What does a Taylor polynomial actually approximate?

It approximates a smooth function near a chosen centre a by matching the function's value and first n derivatives there. Because the match is local, the approximation is excellent close to a and degrades as you move away — which is why estimating e^0.1 from a Maclaurin (centre 0) polynomial is very accurate, while e^5 would not be.

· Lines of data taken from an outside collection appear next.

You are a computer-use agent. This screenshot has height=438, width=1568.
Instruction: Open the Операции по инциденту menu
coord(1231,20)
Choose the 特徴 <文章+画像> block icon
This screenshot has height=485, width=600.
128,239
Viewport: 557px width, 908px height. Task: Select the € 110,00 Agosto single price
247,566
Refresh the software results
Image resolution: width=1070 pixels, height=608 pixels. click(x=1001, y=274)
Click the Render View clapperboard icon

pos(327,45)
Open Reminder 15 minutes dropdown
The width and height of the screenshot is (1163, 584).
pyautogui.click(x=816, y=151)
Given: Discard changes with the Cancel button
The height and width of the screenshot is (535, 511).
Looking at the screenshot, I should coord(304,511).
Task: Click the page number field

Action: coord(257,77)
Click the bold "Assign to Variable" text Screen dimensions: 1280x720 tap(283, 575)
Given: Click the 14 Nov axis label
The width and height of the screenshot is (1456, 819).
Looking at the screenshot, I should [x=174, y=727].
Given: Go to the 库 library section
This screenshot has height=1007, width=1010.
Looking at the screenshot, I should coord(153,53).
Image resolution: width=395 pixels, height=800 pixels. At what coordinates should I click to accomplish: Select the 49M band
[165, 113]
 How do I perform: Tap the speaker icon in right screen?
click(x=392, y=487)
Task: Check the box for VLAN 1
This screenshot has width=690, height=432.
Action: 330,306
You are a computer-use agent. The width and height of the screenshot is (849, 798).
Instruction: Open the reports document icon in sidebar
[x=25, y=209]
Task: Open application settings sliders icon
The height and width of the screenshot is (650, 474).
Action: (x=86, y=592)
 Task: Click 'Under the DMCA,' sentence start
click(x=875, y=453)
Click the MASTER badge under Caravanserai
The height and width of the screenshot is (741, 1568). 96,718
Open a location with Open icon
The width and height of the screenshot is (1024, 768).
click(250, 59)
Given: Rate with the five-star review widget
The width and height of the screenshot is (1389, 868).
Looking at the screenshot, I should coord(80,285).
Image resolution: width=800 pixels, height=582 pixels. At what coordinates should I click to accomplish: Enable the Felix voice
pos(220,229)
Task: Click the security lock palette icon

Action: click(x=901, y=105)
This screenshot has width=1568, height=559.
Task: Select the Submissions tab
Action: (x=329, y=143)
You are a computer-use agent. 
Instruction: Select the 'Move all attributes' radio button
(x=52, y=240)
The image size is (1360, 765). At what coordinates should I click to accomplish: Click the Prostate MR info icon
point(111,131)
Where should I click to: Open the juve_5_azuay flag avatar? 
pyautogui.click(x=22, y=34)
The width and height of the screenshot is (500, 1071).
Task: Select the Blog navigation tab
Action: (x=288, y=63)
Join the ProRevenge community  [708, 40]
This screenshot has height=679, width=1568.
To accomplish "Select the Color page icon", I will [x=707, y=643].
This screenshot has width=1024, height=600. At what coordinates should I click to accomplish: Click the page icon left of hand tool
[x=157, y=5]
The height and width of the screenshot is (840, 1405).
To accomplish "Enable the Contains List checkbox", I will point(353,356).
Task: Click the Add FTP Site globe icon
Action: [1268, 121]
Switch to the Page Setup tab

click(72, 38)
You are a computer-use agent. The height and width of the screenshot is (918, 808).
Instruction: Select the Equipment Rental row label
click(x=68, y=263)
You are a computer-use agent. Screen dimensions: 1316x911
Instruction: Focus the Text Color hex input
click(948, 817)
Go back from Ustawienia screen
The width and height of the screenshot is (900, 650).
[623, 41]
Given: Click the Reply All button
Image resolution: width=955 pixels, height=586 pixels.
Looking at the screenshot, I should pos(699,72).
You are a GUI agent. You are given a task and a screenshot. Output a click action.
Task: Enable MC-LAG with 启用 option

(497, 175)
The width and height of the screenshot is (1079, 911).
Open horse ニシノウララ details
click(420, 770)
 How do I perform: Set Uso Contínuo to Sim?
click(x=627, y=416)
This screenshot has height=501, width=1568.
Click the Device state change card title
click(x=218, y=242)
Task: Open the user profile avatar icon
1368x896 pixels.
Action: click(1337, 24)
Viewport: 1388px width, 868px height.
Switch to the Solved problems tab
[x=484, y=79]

Do I have to derive every Maclaurin series from scratch?

No — know the five standard ones (eˣ, sin x, cos x, ln(1+x), and the geometric series 1/(1−x)) cold, then build new series by substituting, differentiating or integrating them. For example, the series for e^(x²) comes from substituting x² into the eˣ series, not from differentiating e^(x²) repeatedly.

How do I bound the error of a Taylor approximation?

Use the Lagrange remainder: the error after the degree-n polynomial is one extra term, f^(n+1)(c)(x−a)^(n+1)/(n+1)!, for some c between the centre and x. You don't know c, so bound |f^(n+1)| by its maximum on the interval and compute the worst-case size. The (x−a)^(n+1) factor is why errors shrink fast near the centre.

Study strategy

Exam move

Treat this as a Taylor chapter, not a convergence-test marathon. Memorise the five standard Maclaurin series and the geometric closed form a/(1 − r), and practise building new series by substitution/differentiation/integration rather than deriving from the definition. For convergence questions, identify a and r for geometric sums and apply the p-test for the integral bookend. When asked for an estimate, write the polynomial, substitute, and quote the Lagrange remainder for the error bound — the marks split between the approximation and the justified error. Keep arithmetic exact where the question allows (fractions, factorials).